Hayatımızı anlamlandıran, manadır. Ancak ülkülerin peşinden gidebilmek için de maddiyata ihtiyaç vardır. Türk’ün Kızıl Elması, Nizamı Alem için verdiği mücadele yani hayatımızın yönünü belirleyen en önemli unsur mana boyutuydu. Bütün bu hedeflere ulaşabilmek için de mananın el verdiği ölçüde maddiyata ihtiyaç vardır. Bu anlamda da hedefe ulaşmak için her yol mubahtır, anlayışı bizim geleneksel anlayışımızda yoktur. Ancak birçok ayette, ibret almaz mısınız gibi kıstasların yanında akletmez misiniz, düşününüz gibi yaklaşımların birçok yerde ifade edildiği görülür. İnsanın aklını kullanması ise kişinin madde boyutuyla ilgilidir. Bilgiye ulaşmanın birer aracı olarak aklı görmektedir. Akıl bu anlamda da kişinin maddiyetını şekillendirmektedir.
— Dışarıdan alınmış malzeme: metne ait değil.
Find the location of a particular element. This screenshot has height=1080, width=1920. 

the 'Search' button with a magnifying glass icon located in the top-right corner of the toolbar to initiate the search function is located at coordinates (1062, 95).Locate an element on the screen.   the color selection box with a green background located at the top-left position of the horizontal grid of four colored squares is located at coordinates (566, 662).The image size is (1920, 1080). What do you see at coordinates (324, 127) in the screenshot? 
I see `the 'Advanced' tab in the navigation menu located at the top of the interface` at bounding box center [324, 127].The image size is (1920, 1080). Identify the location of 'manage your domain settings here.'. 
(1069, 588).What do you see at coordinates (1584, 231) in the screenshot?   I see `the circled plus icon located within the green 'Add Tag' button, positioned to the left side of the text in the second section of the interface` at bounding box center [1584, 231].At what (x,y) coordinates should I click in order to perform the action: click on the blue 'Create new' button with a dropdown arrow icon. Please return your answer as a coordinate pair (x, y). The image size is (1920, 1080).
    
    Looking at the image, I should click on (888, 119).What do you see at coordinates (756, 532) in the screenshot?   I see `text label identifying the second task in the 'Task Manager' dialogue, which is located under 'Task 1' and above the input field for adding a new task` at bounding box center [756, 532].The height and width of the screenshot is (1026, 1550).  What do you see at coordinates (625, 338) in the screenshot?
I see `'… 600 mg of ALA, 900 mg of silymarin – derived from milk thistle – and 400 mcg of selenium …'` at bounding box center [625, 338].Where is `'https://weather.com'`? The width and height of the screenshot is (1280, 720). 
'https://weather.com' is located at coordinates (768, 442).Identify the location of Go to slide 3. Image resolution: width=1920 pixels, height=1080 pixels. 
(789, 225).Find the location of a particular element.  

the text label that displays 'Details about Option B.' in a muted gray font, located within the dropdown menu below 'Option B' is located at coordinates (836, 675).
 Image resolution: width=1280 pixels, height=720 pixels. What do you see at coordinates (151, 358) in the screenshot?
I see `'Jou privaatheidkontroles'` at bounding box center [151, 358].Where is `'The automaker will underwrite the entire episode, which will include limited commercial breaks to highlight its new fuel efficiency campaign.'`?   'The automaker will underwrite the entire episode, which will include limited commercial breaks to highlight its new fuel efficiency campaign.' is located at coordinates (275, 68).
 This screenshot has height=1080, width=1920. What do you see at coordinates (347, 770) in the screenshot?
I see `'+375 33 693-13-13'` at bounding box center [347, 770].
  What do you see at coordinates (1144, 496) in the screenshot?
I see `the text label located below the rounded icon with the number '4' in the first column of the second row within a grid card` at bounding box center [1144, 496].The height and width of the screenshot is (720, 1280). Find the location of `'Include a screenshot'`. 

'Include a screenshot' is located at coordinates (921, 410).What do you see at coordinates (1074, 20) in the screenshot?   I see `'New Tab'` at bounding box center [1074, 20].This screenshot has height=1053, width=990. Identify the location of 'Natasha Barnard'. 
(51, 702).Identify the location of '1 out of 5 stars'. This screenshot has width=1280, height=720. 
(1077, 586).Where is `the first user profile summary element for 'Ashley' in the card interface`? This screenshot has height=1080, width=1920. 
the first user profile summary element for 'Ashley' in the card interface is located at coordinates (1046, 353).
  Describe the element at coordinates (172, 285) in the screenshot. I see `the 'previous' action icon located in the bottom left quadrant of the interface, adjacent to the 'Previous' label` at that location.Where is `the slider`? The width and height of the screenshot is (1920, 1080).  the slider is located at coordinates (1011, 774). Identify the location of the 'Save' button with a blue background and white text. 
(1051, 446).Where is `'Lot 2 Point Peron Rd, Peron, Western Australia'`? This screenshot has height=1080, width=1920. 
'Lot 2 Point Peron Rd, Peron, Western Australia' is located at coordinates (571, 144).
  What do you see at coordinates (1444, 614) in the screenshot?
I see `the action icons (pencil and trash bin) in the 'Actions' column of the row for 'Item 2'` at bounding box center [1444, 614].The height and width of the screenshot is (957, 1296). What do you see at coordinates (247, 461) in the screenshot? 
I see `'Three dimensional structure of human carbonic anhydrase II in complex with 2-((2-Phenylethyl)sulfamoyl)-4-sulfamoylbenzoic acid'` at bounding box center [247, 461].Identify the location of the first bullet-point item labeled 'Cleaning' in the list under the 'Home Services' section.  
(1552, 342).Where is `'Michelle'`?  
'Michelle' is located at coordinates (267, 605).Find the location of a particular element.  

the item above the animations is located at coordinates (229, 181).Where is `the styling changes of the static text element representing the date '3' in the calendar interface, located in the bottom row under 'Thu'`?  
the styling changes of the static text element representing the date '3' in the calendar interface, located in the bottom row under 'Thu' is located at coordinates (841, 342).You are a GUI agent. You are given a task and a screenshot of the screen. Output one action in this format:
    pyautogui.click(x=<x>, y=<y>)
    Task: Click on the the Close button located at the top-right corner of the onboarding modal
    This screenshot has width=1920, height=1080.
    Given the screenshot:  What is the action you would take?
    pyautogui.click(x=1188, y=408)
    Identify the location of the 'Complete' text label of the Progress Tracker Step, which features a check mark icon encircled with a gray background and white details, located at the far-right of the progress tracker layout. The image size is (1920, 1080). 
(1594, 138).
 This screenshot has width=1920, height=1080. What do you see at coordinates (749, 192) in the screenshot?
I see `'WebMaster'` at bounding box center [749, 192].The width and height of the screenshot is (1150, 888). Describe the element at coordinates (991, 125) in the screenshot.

İnsan, kalp ve akıldan oluşur. Kalp, maneviyata, akıl ise maddiyata hitap eder. Bizim medeniyetimiz kalbin emrinde olan akıl ile kurulmuş ve geliştirilmiştir. İnsandaki kalp ve akıl arasındaki bütünlük, önce insanı, sonrada içinde bulunduğu toplumu medeniyete doğru sürüklemektedir.
İnsanı göz ardı eden, bireyi şahsiyet olarak ortadan kaldıran bütün sistemler zaman içerisinde yok olmaya mahkûmdur. Medeniyette, insanın kalp ile aklı arasındaki bir bütünlüğün ürünü olarak ortaya çıktığına göre, yeni bir medeniyet ortaya koyacak isek, önce insanı ele almak ve buradan yola çıkarak bir toplum tasavvuru oluşturabiliriz. Ülkülerin yerini ihtiraslara, vefa ve dostluğun yerinin gurur ve kibrin aldığı, sevgi ve dayanışmanın yerini çıkar ortaklıklarının yer aldığı bir toplumdan kâmil manada bir medeniyet çıkartmak mümkün değildir. Yukarıda izah ettiğimiz Medine, aslında bir toplumun nasıl birbirine bağlandığının, nasıl birbiriyle kardeş olduklarının, nasıl inandıkları için yerlerini ve yurtlarını terk ettiklerinin, kısaca hem bireysel hem de kolektif imanın nasıl olması gerektiğinin en güzel örneğidir.
Birey için, liyakat, fedakârlık, feraset ve ihlas; toplum için sevgi, dayanışma, fedakârlık, dostluk, muhabbet, şuur ve ülkü gerekir. Liyakat ve ihlası olmayan bireyden, sevgi, dostluk ve dayanışmanın olmadığı bir toplumdan medeniyet çıkmaz. Bunlara sahip olmayanın da bir medeniyet iddiası içerisinde olması boş bir gürültüden ibarettir.
Büyük medeniyetler de yine Rahmetli Nevzat Kösoğlu Hocamızın bize anlattığı şekliyle, medeniyetler kolektif imanın ürünüdür. Kolektif imanın büyüklüğü ve şiddeti ne ise, ortaya konulan medeniyetin büyüklüğü de onunla doğru orantılıdır.
Bu vesileyle yakın zamanda aramızdan ayrılan Değerli Büyüğümüz Nevzat Kösoğlu’nu bir kez daha rahmetle anıyoruz.